LDI President Mark Crutcher told Baptist Press that Dudley was guilty of “making a blanket condemnation” about his organization without addressing whether the information it has provided is correct. He would be glad to “go on a national television debate to debate [with her] whether this is true or not,” Crutcher said.
His organization has “only released a little bit of the information we have” but will disclose more when congressional hearings are held,” said Crutcher, who is a member of a Southern Baptist church in Lewisville, Texas.
“People in the National Abortion Federation, [National Abortion and Reproductive Rights Action League] and Planned Parenthood are scared because they know we’ve got more information,” Crutcher said.
“If what we were alleging here was not true, the groups that we have named would not be running for the hills. Instead, they would be running for their lawyers. We’ve got the goods on them, and we’ve got more coming,” said Crutcher, who said LDI has other spies inside the abortion industry.
The information provided by Kelly has helped lead Crutcher and other pro-lifers to charge the fetal parts market is the reason abortion advocates defend so intensely the partial-birth abortion method.
“There is simply no other plausible explanation why a physician would intentionally create a breech delivery …. ,” Crutcher said on one of LDI’s videos. “Any way you cut it, the hidden agenda behind partial-birth abortion is the wholesaling of dead babies.”
Kelly said the abortion doctor would change the type of procedure to provide her team with the “most complete, intact specimens” when requested on order forms. Sometimes the heart might still be beating in these children, she said.
The partial-birth procedure, which is typically performed in the fifth or sixth month of pregnancy, normally involves the delivery of an intact baby feet first until only the head is left in the birth canal. The doctor pierces the base of the baby’s skull with surgical scissors, then inserts a catheter into the opening and suctions out the brain. The collapse of the skull enables easier removal of the dead child.
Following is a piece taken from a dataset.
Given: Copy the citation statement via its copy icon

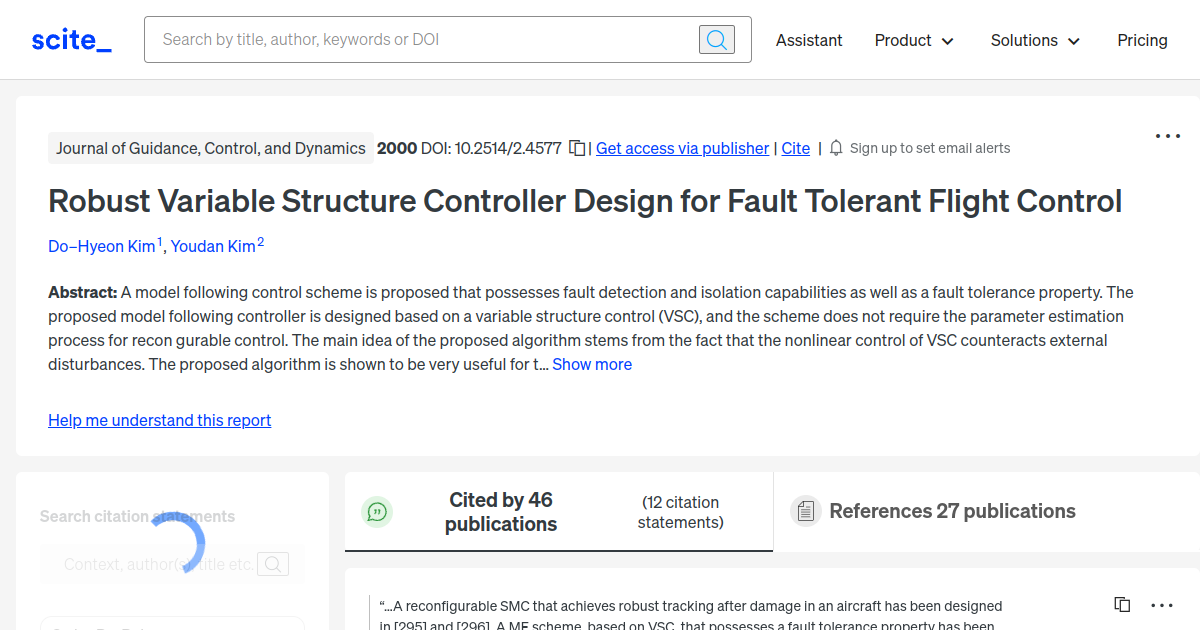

Sen. Robert Smith, R.-N.H., cited Kelly’s testimony and LDI’s research in speaking in support of the Partial-birth Abortion Ban before the Senate voted on the bill in October. He introduced an amendment in an attempt to close the loophole allowing trading in fetal tissue, but it failed 51-46.
The Senate adopted the Partial-birth Abortion Ban by a 63-34 vote, but it appears certain to be vetoed by President Clinton again. Twice before, the president has vetoed the ban and the Senate has failed to reach a two-thirds majority necessary to override his veto.
Kelly said she decided to tell her story to Life Dynamics after a particular case of live births. The doctors brought her twins at 24 weeks’ gestation. She would not be a part of taking their lives, Kelly told him. He drowned them by pouring sterile water into the pan that held them until the water covered their mouths and noses, she said. Kelly returned to the room and procured the tissue under protest, she said.
There were more cases of live births from 16 weeks’ gestation to 30 weeks, she said. The doctor “would either break the neck or take a pair of tongs and basically beat the fetus until it was dead,” said Kelly, who continued to work undercover for LDI until recently.